100 thoughts on “Returning Enemy Fire: The Two Way Range (Part Two)

  • We rolled into a market one time that had a few hundred people in it and after about 10 minutes it was empty then the fucking mosque started playing the call to prayer at the wrong time. To me, things like that are worse than getting shot at.

  • I had boots looking at me sideways my first time pulling pits after coming back from Fallujah. I went ducking for cover first rounds after we sent up the targets for 200 yard rapid. I couldn't help but think how surreal it was to be spinning a lollipop instead of peeking over the berm to return fire.

  • had a buddy of mine got his goggles literally shot off of his helmet by a sniper. whole fireteam got cover and returned fire. smoked the fucker from around 400 meters. not hard as the dumbass was silhouetted against the skyline.

  • I remember one time after about a 12 hour patrol in Baghdad, a burst of fire went over my head(I was gunner in a M1114) and I had the same thought of "Nope. Fuck you, I'm hungry and tired and you can find some one else to fuck with"

  • I really appreciate vets coming out in the comments section and sharing their accounts, whether it mirrored ours, or were completely different. It just shows how people go through things differently. In addition a lot of you guys, especially Iraq and early Afghan vets went through much more than myself and Drag did in comparison. Seriously, power to you guys, I could never fill your shoes.

    He won’t say this for himself but Bresh, whom you guys have seen in previous TV episodes, is a hard dude. Sangin and Marjah Vet from 2/9.

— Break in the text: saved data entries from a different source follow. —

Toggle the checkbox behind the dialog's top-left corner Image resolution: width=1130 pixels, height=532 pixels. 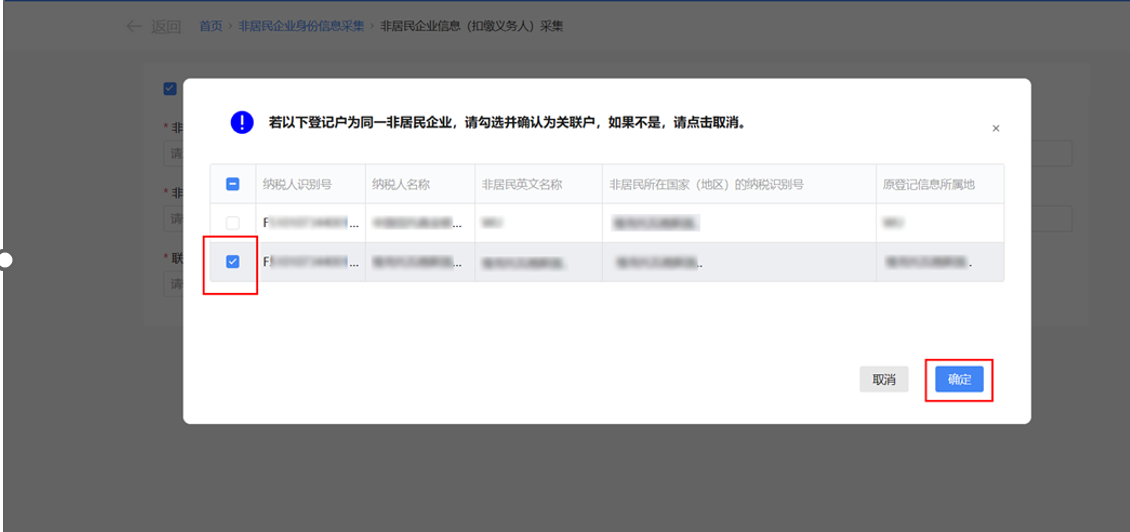169,89
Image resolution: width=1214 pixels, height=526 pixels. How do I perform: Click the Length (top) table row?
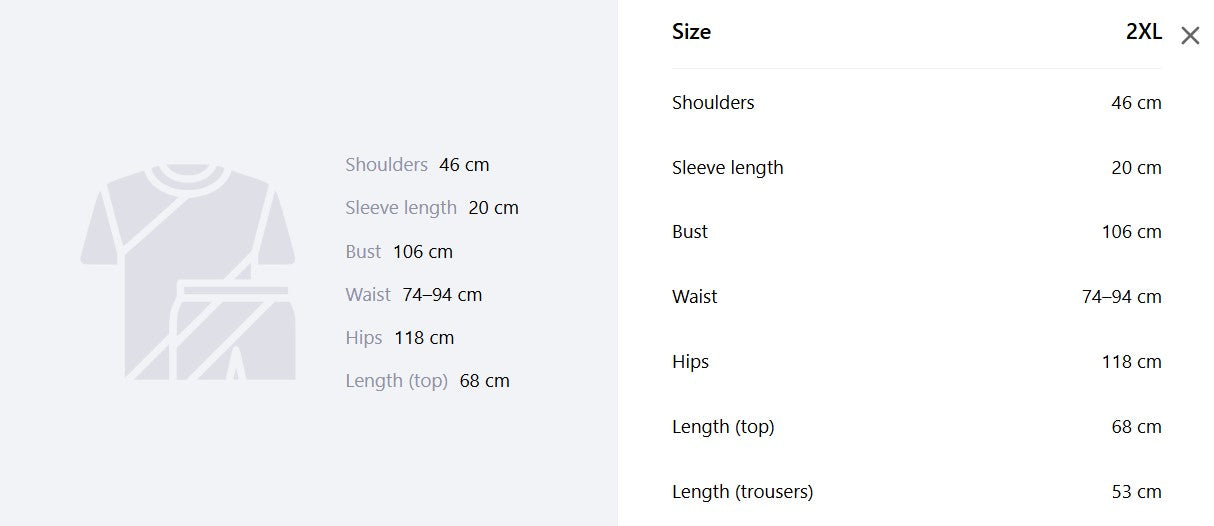pyautogui.click(x=917, y=427)
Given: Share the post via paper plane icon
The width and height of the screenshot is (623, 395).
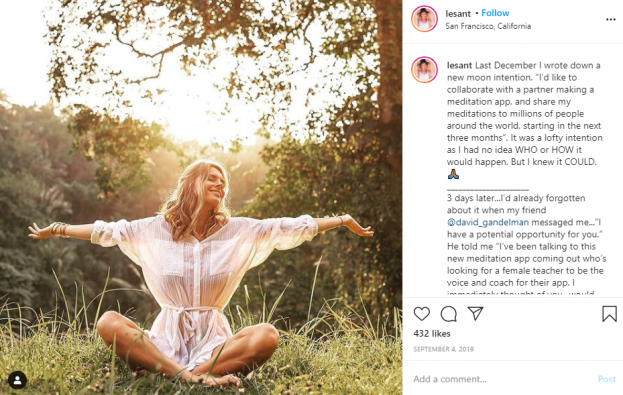Looking at the screenshot, I should [475, 314].
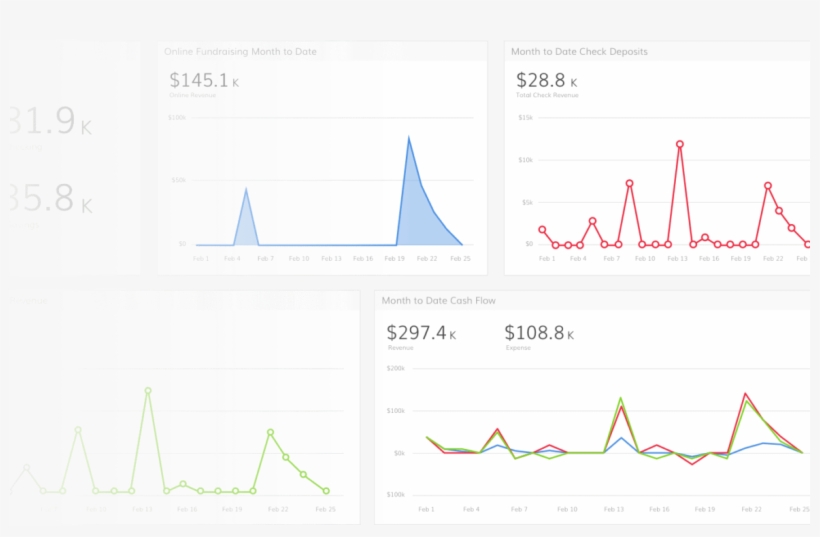Click the Month to Date Cash Flow title
Image resolution: width=820 pixels, height=537 pixels.
pos(438,301)
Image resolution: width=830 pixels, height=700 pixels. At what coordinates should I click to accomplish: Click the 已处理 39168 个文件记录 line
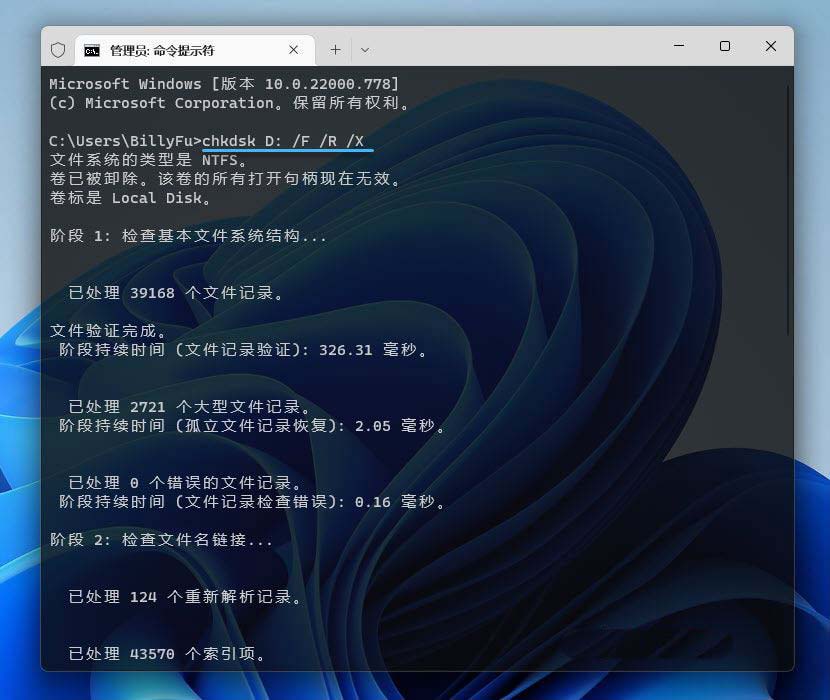coord(176,294)
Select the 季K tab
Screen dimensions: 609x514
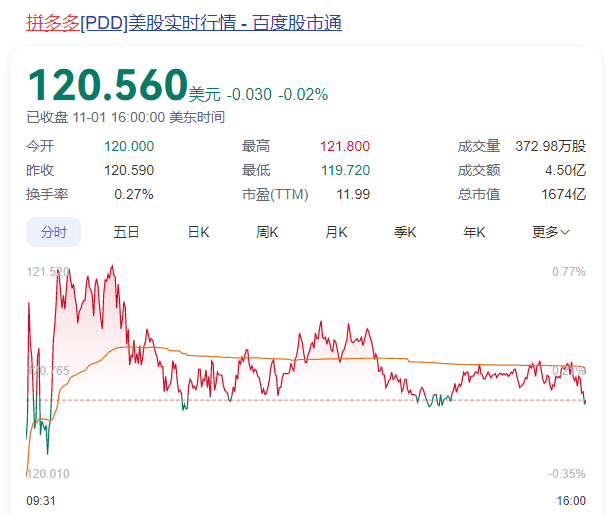click(405, 232)
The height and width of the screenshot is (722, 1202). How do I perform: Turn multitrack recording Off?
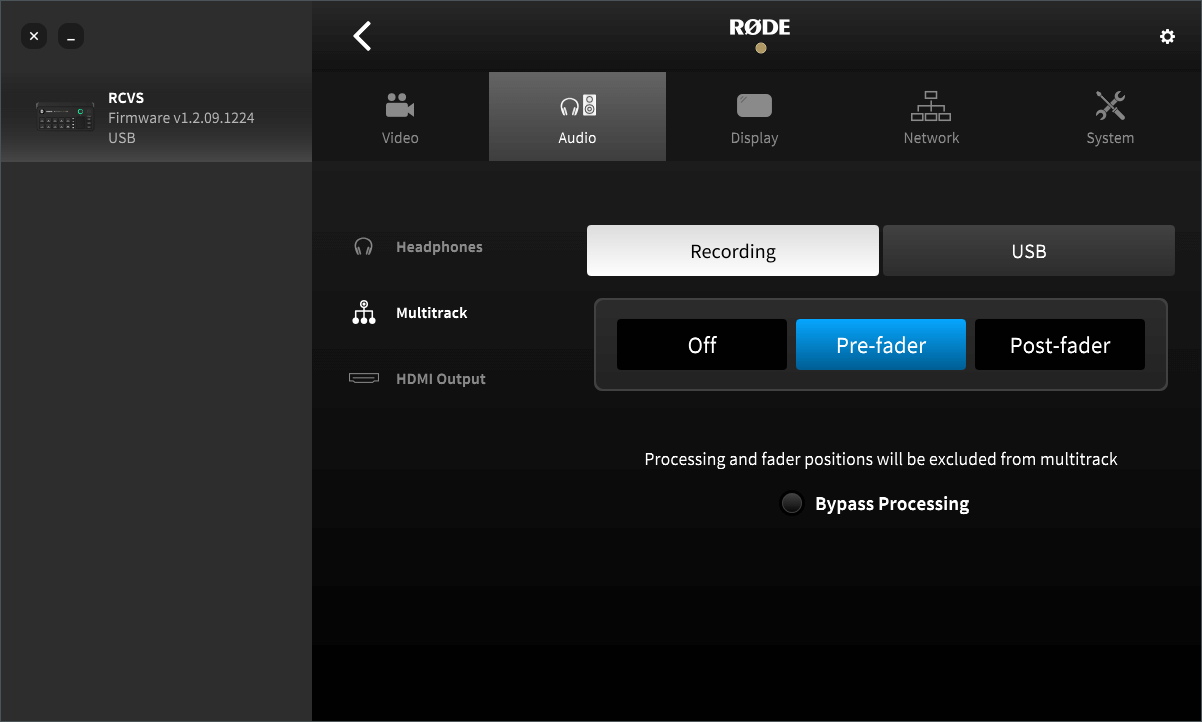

  • Take a public speaking annex or a PME – but fuck, learn to quit saying LIKE every few seconds.

    "…and I look over at my buddy Thompson and I'm LIKE, dude, we're…we're about to get hit, LIKE I just had this feeling LIKE, I had this feeling of… dude, we're gonna get hit, LIKE and it's gonna be LIKE, it's gonna be big. LIKE it's not gonna be… not gonna be a regular LIKE pop shot or burst, we're LIKE gonna be here a while."

    Jesus fuck. You're prohibited from the word from this point forward. Like, got it, like?

  • Looking back some of the shit I laughed about civilians would say is fucked up but you get used to shit over there. 
    It's crazy the shit you laugh about in war.

  • So, not knowing where rounds come from is still a problem?

    Sound like a new project for me. High pass filter on MEMS might do the trick.

  • Nice and thanks for sharing your video. Thanks for your service. People who’ve never been shot at or experienced war, have bullshit stories.

  • Normally I would dislike Miles videos because . . . well . . . because I don't like him.
    In this case I won't because of the topic.
    Thanks for serving.

  • As far as the not knowing where people are and the combat training, of course that does depend on the type of war if, especially who you're fighting (insurgents, or a professional army), so its not like the training is for some fake sort of combat, just, well, not the type of there is.

    Though they almost certainly know that and I'm spouting for no reason

  • Afghanistan looks like a beautiful country, shame its a war-zone. Also its crazy how those guys didn't react to the first mortar until the second one hit.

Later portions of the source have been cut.